Lund's scientific career took off in 2008, when she was a postdoctoral researcher in the University of Washington lab of Dr. Alexander Rudensky, now chair of the immunology program at New York’s Sloan Kettering Institute. Lund set out to determine if depleting T-regs in herpes-infected mice might unleash a strong inflammatory response that could finally clear out the famously persistent herpes simplex type 2 virus.
To everyone’s surprise, the mice free of T-regs quickly died of an uncontrolled herpes infection. In the absence of regulatory T cells, other types of T cells, which move in to eliminate infected cells, seemed to be standing down. The results showed that, at least in the case of herpes, T-regs must have been promoting the immune response they were thought to suppress.
Lund was lead author of the paper, published in Science in 2008, a seminal study that made T-regs much more interesting, and puzzling.
“It was just an unexpected finding in the field,” Lund said. “That paper kind of set the stage for all the work I’ve done thereafter.”
Complex, contradictory roles in immunity
Previously, T-regs had been known for their calming effects on other, more celebrated T cells. They could prevent those aggressive T cell defenders from mistakenly, like an out-of-control mob, attacking its own healthy tissues. Lack of T-regs has been implicated in autoimmune diseases such as eczema and diabetes.
“T-regs are mostly recognized for their role in preventing autoimmunity, but clearly they’re doing something as well in the context of infection,” Lund said. “And now we have shown in many different mouse models of different infections — and also in humans — that they do different things at different times and in different places. So, there’s just so much exciting work to be done.”
The normal function of most T cells is an aggressive one: to seek out tissues that have been infected by viruses or show signs of cancer, and either mark them for death by other immune cells or kill them directly.

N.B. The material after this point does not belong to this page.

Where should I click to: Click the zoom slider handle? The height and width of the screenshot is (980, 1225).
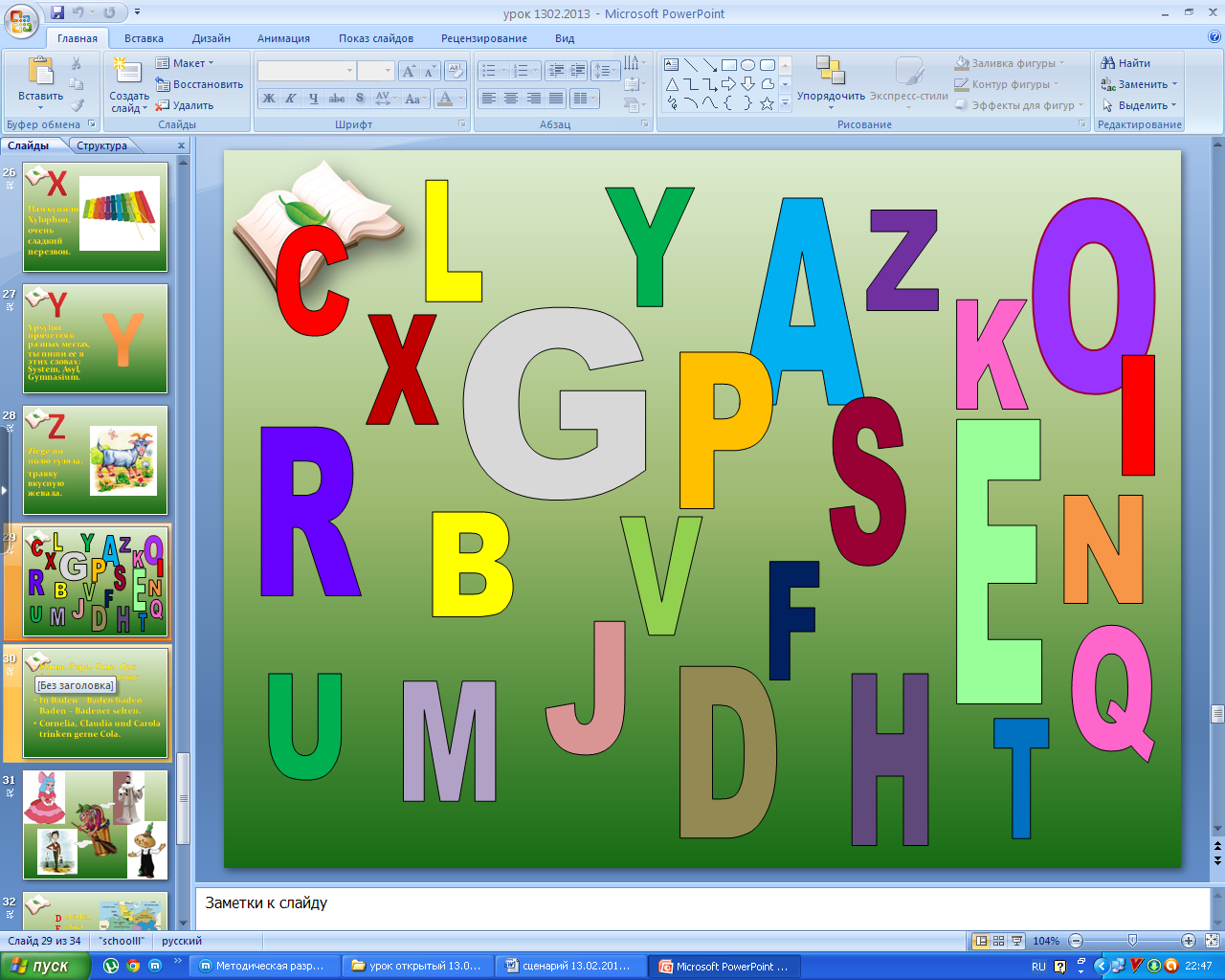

These T-cell weapons include CD4 helper cells, which are so essential that, when HIV targets and wipes them out, a person becomes vulnerable to lethal infections and cancers — in other words, they develop AIDS.
T-regs in fact are a subtype of CD4 T cells. In the human body, regulatory T cells account for only about 2% of all white blood cells and about 10% of all CD4s. Yet in areas where our bodies have lots of interaction with the outside world — such as in the mucosal tissues that line the gut — they comprise 20% or more of the local complement of CD4 T cells.

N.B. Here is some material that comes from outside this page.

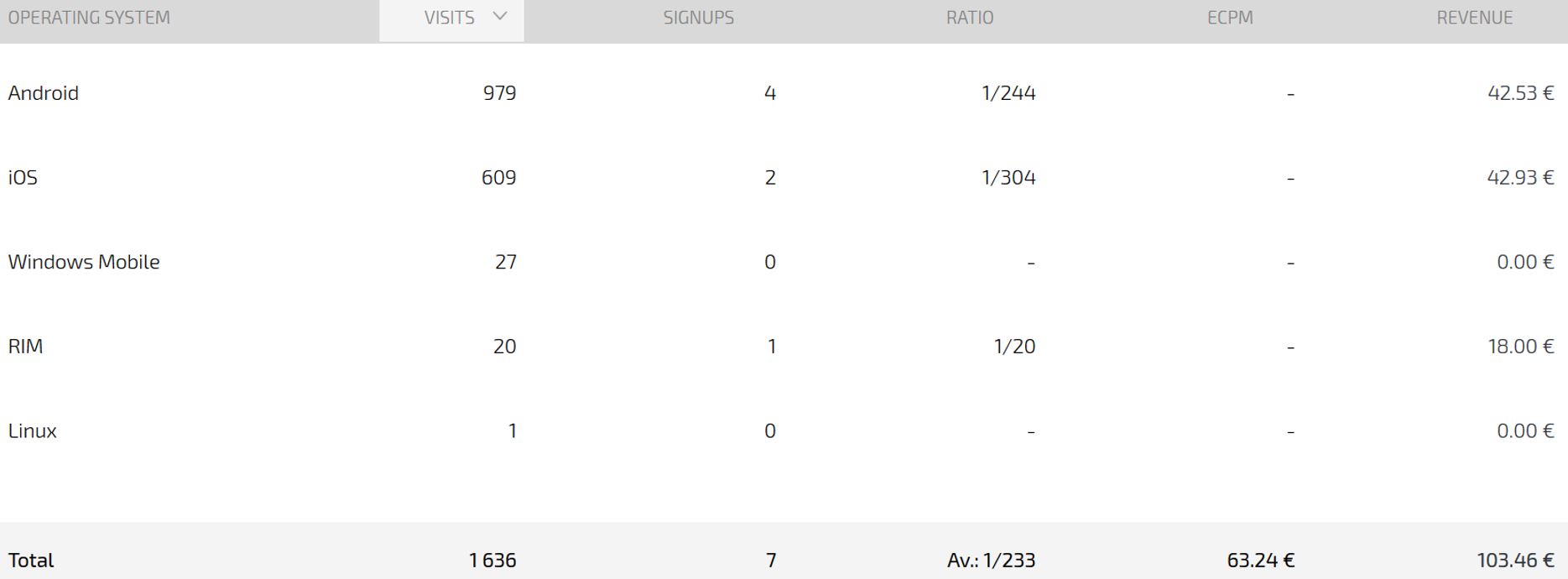Select the iOS row label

Like all T cells, T-regs come in a wide variety of flavors, and the work they do — whether quieting down inflammation or ramping it up — has a lot to do with which receptors they carry. Their task is also defined by the chemical chatter they have with other cells in their environment. It is a language of molecular communication among immune cells — commands, for example, to activate, rest, attack, retreat, attract, repel, multiply or die — that scientists are very keen to decode.
So, when Lund and other scientists are exploring the immune signature of viral infection, they are not just counting T-regs, T cells and other components of the immune system. They are also logging long lists of chemical signals provoked by the interaction of cells when they encounter a threat.
The immune signature created by COVID-19
In the recent study of the immune signature created by COVID-19, Lund and her colleagues relied on a complex computer algorithm. It evaluated populations of dozens of different immune cell types — distinguished by different receptors — and traces of 71 different kinds of soluble, chemical signals. This mix of cells and signals together forms that signature of the immune response to the coronavirus, which can be compared to the patterns of immune responses to other viruses.
While T-regs are best known for tamping down the immune system, Lund’s herpes research had already proven that this is not always the case. So, it is unclear what this telltale COVID-19 signature means. The next step is to find out whether this increase in regulatory T cell levels is good or bad for patients.
In the case of COVID-19, Lund noted that the build-up of T-regs was found in circulating blood, while studies by other researchers have shown deficient levels of these cells in the airways itself, which is battling tissue-damaging inflammation. Lund hypothesizes that, in cases of severe COVID-19, T-regs are not functioning properly in lung mucosal tissue, and that a lack of T-regs tamping down the raging response of T cells to the infection could be contributing to disease.
“Maybe they’re not getting to the place where you need them,” Lund said. Current research by the group is looking to confirm that model.